I stormed into my house, banging several doors, but failed to find Ursula all dressed up in the living-room, in accordance with our usual routine.
I tracked her down in the kitchen, where she was slicing up rhubarb, always one of her favourite foodstuffs. "Sorry, darling," she said, wiping her hands on her apron, and stretching up to kiss me. "I'm late and you're early."
"No," I replied. "I'm late. I've just missed a visitor."
And, as so often, one of the clocks chose that precise moment to shout at me. "Cuckoo. Cuckoo." Only I suppose it said it five times, or six: whichever hour it was.
"Yes," said Ursula, looking away, and not having kissed me after all. "All the clocks have been adjusted."
I could tell that they had. There was an almost simultaneous clamour of booming and screeching from all parts of the house.
"I'm sure that's very useful," I jeered feebly; or I may have said "hel
pful".
"It's very necessary," Ursula observed calmly, but with more spirit than usual, at least on this particular subject. It was as if she had taken a double dose of some quick-acting tonic. That struck me even at the time. It was as if she were staying herself artificially against my pryings and probings and general gettings at her. I thought even then that one could hardly blame her.
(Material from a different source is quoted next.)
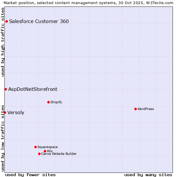Click the 'used by high traffic sites' label
This screenshot has height=177, width=177.
tap(3, 42)
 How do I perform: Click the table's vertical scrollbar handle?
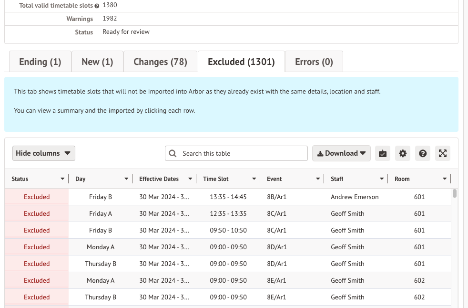pos(455,193)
And then — a few weeks later, I suppose, or it may have been two or three months — came what the local paper called our "burglary". It was not really a burglary, because, though it happened during the night, virtually nothing was taken. I imagine it was a job by these modern young thugs who just like smashing everything up out of boredom and because they can so easily come by too much money too young; smashing people up too, when the circumstances are right. No one was ever laid by the heels for wrecking our house. It is very seldom that anyone is. The kids cover up for one another against us older people, and especially when we seem to have a bit of property.
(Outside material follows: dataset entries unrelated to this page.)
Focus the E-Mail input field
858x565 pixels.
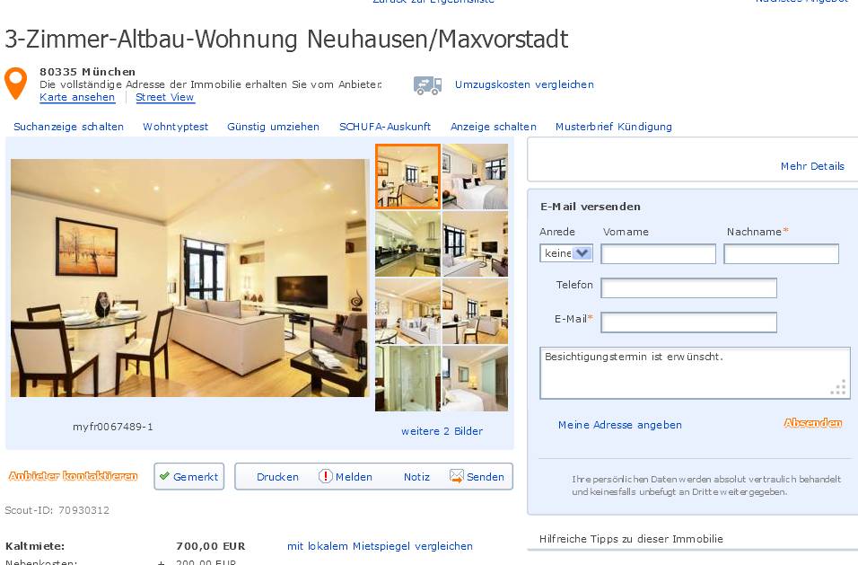pos(689,322)
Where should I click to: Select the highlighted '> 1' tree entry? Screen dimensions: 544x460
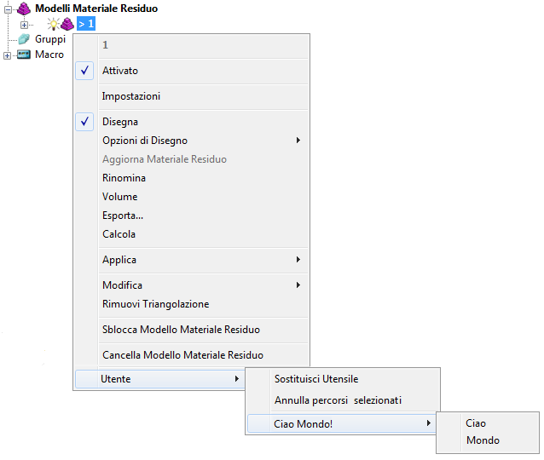point(85,24)
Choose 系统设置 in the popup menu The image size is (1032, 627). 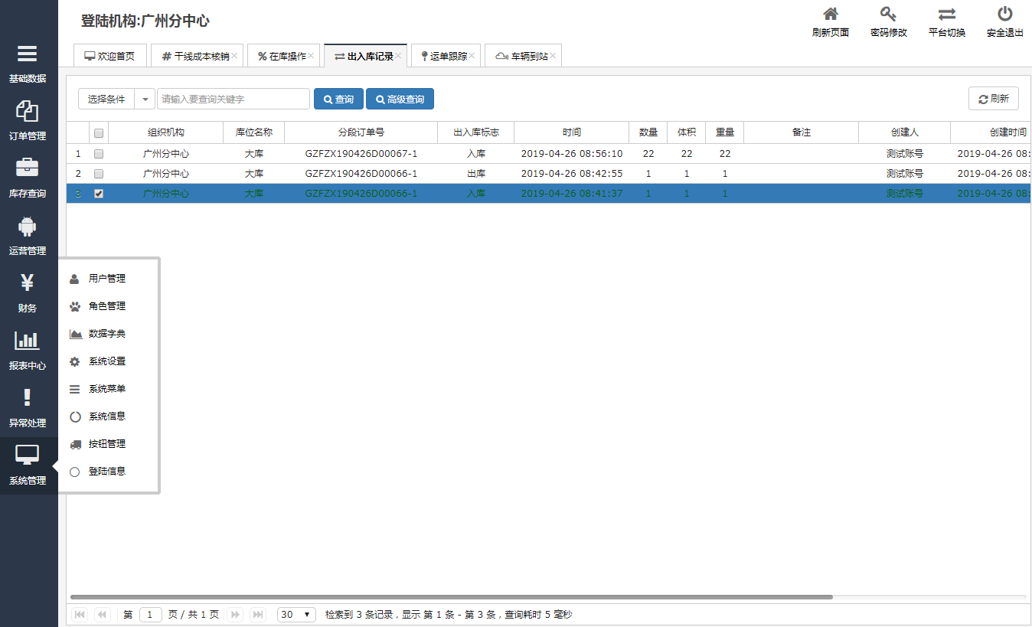click(x=106, y=361)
Ursula and I were away for the weekend at the time, or of course I should have wakened up and gone after the thugs with a rod and a gun, as our colonel used to put it when urging us on to the slaughter. We had a rule that we went away for one weekend in every four. I thought it was good for Ursula to have a change at regular intervals; a short break away that she knew she could depend on. And I liked to drag her away from her clocks, even though she never seemed quite the same without them. We went to different small hotels in the car — in quiet towns 40 or 50 miles away, or sometimes at the seaside: from the Friday night to the Sunday night. I must acknowledge that often we spent much of the time in bed, paying the extra to have the meals brought up. We never went to stay with friends; partly for that reason, but not only. Staying with friends is seldom much of a relaxation in any direction, I should say.
When I woke that Sunday morning in the hotel, I thought immediately that Ursula looked different. This was even though I could only see her back. I sat up in bed and really peered at her, as she slept with her head turned away from me, and her mouth a little open. Then I realized what I was seeing: there were grey threads in her beautiful blonde hair, and I had never noticed them before because the light had never fallen in quite the right way to show them up. In that very strong early morning sunlight, the grey in Ursula's hair seemed to come even in streaks, rather than merely in threads. The sight made me feel intensely sad and anxious.